Si nous voulons avoir une preuve particulière de ce fait, jetons un coup d'œil sur la vie de Burns. N'y trouvons-nous pas, dans toutes les classes et à toutes les époques, une succession de faiseurs de chansons? À Mauchline, ce ne sont de toutes parts que d'humbles poètes: c'est David Sillar, le maître d'école d'Irvine; William Simpson, un autre maître d'école à Ochiltree; c'est le brave Lapraik, le fermier dont on chantait les chansons aux veillées d'hiver100. N'est-ce pas parce qu'il avait entendu de lui une jolie chanson d'affection conjugale, que Burns, sans le connaître, lui a écrit sa première épître? Et les strophes où il lui raconte à quelle occasion il a entendu parler de lui, n'en disent-elles pas beaucoup sur les habitudes des paysans écossais, ne confirment-elles pas pleinement le passage du principal Shairp?101

Le Mardi-Gras nous tînmes une veillée,

Pour bavarder et tricoter des bas;

Il y eut grand rire et grand jeu,

Vous n'en doutez pas;

À la fin, on se mit de tout cœur

À chanter des chansons.


On en chanta une, parmi le reste,

Qui me plut par dessus les autres;

Elle était adressée par un bon mari

À une chère femme;

Elle remuait les cordes du cœur dans la poitrine,

Et les faisait vivre102.


J'ai à peine jamais entendu si bien décrit

Ce que les cœurs généreux, virils, éprouvent;

Je pensai: «Ceci serait-il de Steel,

Ou l'œuvre de Beatie?»

Ils me dirent que c'était d'un vieux brave homme

D'auprès de Muirkirk.


Cela me fit grand plaisir de l'apprendre,

Je m'informai de lui,

Et tous ceux qui le connaissaient déclarèrent

Qu'il avait un génie,

Que personne ne le surpassait, que peu l'approchaient,

Tant il était beau.


À Édimbourg, les auteurs de chansons ne se comptent plus dans le monde littéraire.
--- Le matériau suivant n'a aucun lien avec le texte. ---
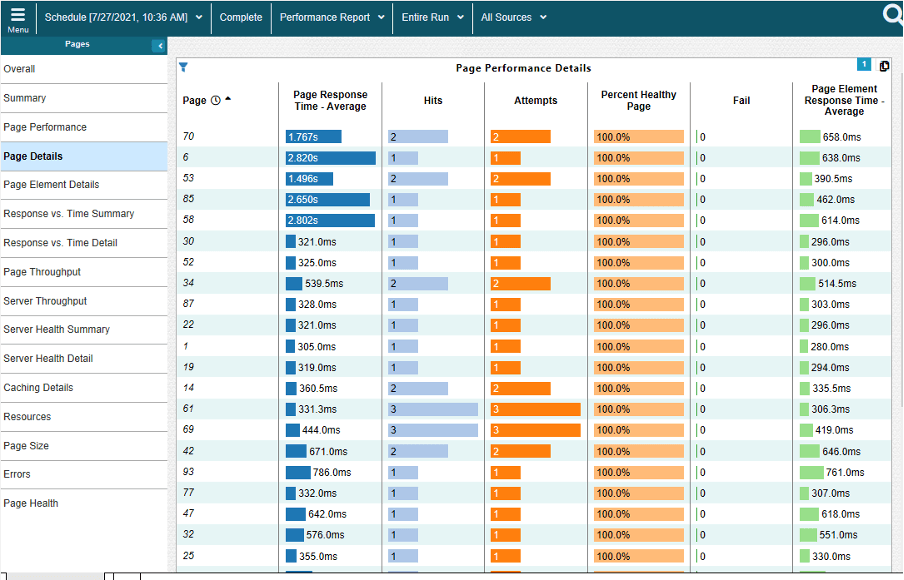The width and height of the screenshot is (904, 580).
Task: Switch to the Page Element Details tab
Action: tap(51, 185)
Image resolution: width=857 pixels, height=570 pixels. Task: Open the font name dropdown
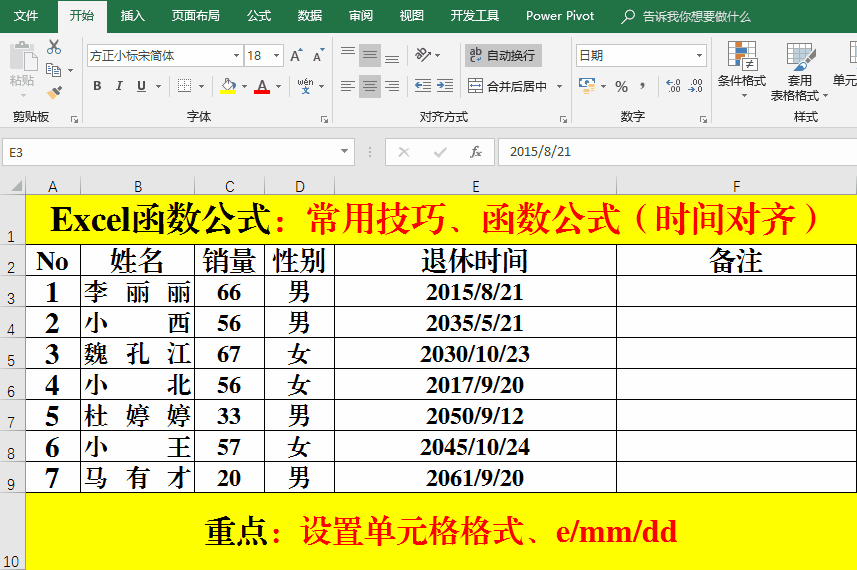(x=236, y=56)
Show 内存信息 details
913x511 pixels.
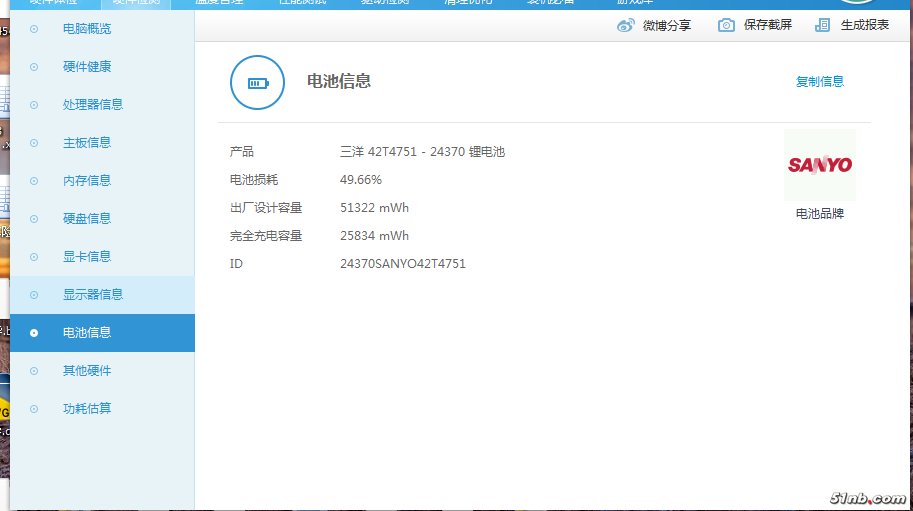(87, 181)
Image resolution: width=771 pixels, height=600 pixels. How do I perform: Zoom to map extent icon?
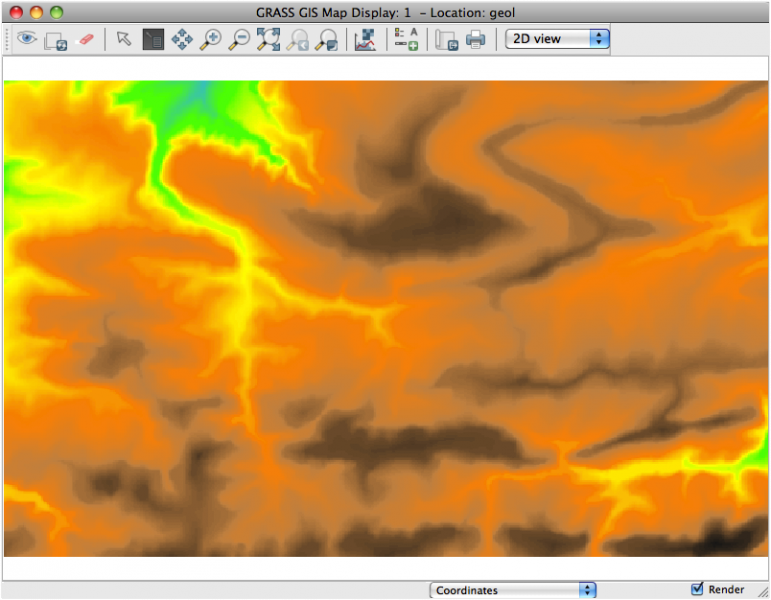(x=268, y=39)
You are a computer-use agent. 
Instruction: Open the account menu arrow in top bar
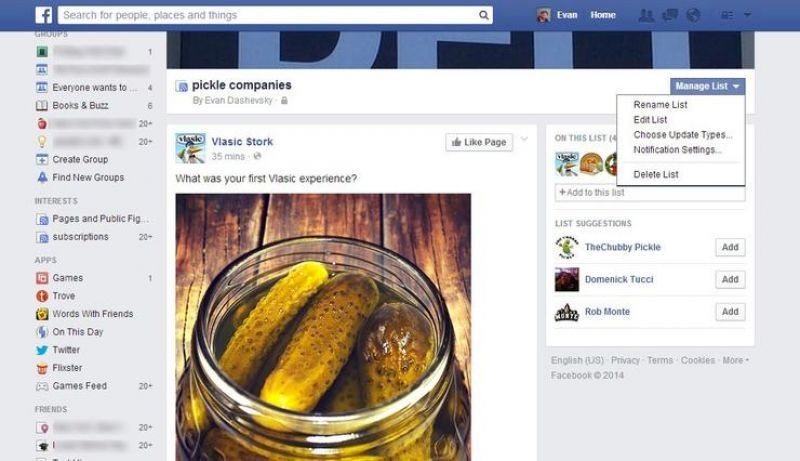click(747, 15)
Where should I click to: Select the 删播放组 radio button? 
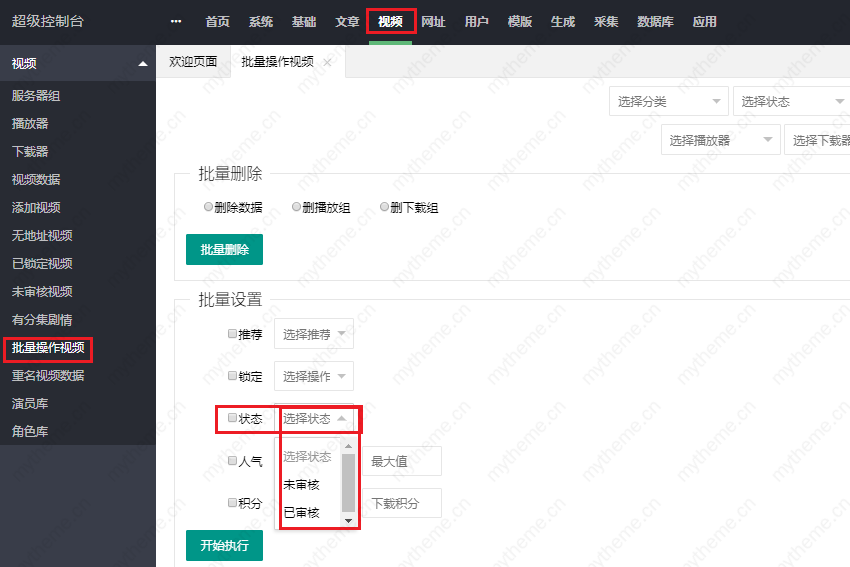pyautogui.click(x=296, y=207)
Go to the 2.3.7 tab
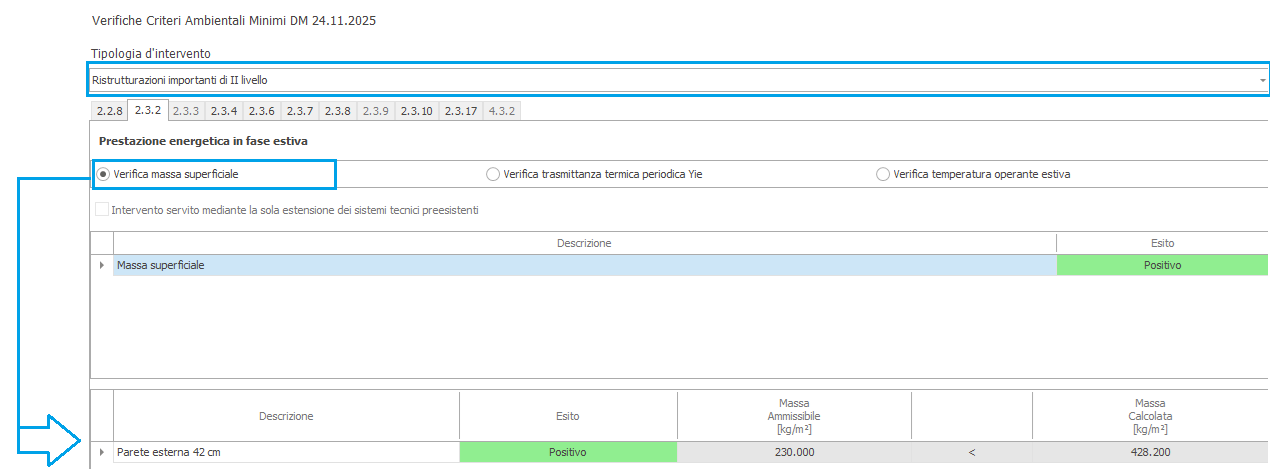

Les gens les plus grands en composent, le Dr Blacklock, le Dr Beattie, Blair. Plus bas, c'est James Tytler, John Marsterston; Creech, le libraire, le sec petit Creech lui-même s'en mêle. Dans les voyages de Burns, nous le voyons aller rendre hommage au Rév. John Skinner, une des gloires de la chanson écossaise, le célèbre auteur de Tullochgorum, les délices de Burns103. Le duc de Gordon en écrit aussi104. À Dumfries, c'est un gentilhomme campagnard, comme John Riddell, un acteur ambulant, comme Turnbull105. Les femmes sont plus surprenantes encore. Dans la haute société d'Édimbourg, nous trouvons Mrs Cockburn, l'auteur des Fleurs de la Forêt, que Burns a fait insérer par Thomson dans son recueil: Les «Fleurs de la Forêt sont un charmant poème, et devraient être, doivent être mises sur les notes; mais, bien que hors des règles, les trois stances commencent: J'ai vu le sourire de la Fortune trompeuse sont dignes d'une place, ne fût-ce que pour immortaliser leur auteur, une vieille dame de ma connaissance, en ce moment vivant à Édimbourg»106. Près d'elle, Miss Cranstoun qui allait devenir la seconde femme de Dugald Stewart. Dans la bourgeoisie moyenne, nous trouvons Clarinda; dans la province, des dames comme Maria Riddell. Une fille de ferme envoie des vers à Burns107. Ce n'est pas tout. Il y a, dans les anthologies écossaises, une douce et charmante chanson qui commence ainsi:

Venant par les collines de Kyle,

Parmi la jolie bruyère fleurie,

Là, j'ai rencontré une jolie fillette

Qui gardait ses brebis rassemblées108.


Burns se charge de nous apprendre qui en était l'auteur. «Cette chanson est la composition d'une Jane Glover, une fille qui n'était pas seulement une prostituée, mais aussi une voleuse, et qui, à l'un ou l'autre de ces deux titres, a visité la plupart des maisons de correction de l'ouest. J'ai recueilli cette chanson de ses propres lèvres, tandis qu'elle traversait le pays, en compagnie d'un malandrin, faiseur de tours»109. Et tous ces personnages ne sont que ceux qui traversent la correspondance incomplète d'un homme qui a peu vécu!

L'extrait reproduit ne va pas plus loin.